[start]

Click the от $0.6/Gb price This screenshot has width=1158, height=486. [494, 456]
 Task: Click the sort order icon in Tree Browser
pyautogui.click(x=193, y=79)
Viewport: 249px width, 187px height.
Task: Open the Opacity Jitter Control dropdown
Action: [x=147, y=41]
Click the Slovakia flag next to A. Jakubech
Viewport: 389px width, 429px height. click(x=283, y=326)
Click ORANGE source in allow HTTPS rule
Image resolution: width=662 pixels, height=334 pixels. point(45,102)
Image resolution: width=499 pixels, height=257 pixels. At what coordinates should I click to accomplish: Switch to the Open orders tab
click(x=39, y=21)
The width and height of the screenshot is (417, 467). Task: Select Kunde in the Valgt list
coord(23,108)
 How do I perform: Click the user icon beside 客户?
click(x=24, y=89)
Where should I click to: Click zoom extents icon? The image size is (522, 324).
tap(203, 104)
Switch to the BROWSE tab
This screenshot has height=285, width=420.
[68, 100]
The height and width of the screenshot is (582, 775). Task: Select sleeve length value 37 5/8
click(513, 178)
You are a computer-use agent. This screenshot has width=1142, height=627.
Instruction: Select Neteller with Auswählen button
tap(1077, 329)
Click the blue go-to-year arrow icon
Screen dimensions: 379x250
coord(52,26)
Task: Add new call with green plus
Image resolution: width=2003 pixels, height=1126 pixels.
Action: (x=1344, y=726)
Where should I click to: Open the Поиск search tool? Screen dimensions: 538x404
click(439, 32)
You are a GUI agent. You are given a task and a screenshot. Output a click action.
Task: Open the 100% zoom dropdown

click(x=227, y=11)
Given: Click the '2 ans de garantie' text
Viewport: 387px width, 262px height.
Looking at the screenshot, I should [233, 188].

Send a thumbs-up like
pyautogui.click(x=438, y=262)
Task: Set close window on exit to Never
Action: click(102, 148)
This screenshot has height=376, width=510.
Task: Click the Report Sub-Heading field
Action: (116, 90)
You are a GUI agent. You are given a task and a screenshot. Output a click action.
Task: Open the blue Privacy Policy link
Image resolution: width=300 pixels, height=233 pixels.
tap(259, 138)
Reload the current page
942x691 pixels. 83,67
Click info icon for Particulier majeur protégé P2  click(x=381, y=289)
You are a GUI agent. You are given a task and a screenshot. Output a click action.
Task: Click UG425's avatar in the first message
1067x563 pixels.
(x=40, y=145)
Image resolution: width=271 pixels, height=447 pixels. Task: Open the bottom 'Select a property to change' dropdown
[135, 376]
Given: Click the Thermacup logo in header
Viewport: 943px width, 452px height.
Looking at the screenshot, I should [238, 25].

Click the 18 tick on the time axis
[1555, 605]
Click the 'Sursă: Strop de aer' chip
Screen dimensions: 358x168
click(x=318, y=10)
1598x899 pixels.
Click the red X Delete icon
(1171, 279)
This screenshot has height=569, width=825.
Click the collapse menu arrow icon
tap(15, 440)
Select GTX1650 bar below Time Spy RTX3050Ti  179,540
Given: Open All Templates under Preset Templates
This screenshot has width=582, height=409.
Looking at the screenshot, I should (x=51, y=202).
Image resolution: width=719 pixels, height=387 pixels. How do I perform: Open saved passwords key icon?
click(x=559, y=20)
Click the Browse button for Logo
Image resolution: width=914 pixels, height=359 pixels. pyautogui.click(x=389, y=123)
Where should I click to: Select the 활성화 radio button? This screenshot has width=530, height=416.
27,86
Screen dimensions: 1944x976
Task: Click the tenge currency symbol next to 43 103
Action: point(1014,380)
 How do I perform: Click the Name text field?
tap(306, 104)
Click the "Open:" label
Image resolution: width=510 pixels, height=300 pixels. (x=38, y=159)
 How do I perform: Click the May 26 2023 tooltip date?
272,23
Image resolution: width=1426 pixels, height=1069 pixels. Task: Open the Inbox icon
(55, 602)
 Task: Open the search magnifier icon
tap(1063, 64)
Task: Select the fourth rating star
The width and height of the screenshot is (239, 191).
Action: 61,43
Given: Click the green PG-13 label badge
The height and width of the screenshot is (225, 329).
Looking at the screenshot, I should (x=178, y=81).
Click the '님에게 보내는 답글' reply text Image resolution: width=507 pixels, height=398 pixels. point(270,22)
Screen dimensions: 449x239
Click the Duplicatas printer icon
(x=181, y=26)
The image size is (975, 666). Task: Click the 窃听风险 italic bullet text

[end]

◆ **What you will do**:
Find each line above that contains the word "label" and copy those lines out in full.

◆ **Response**:
Click the "Open:" label
Given: Click the green PG-13 label badge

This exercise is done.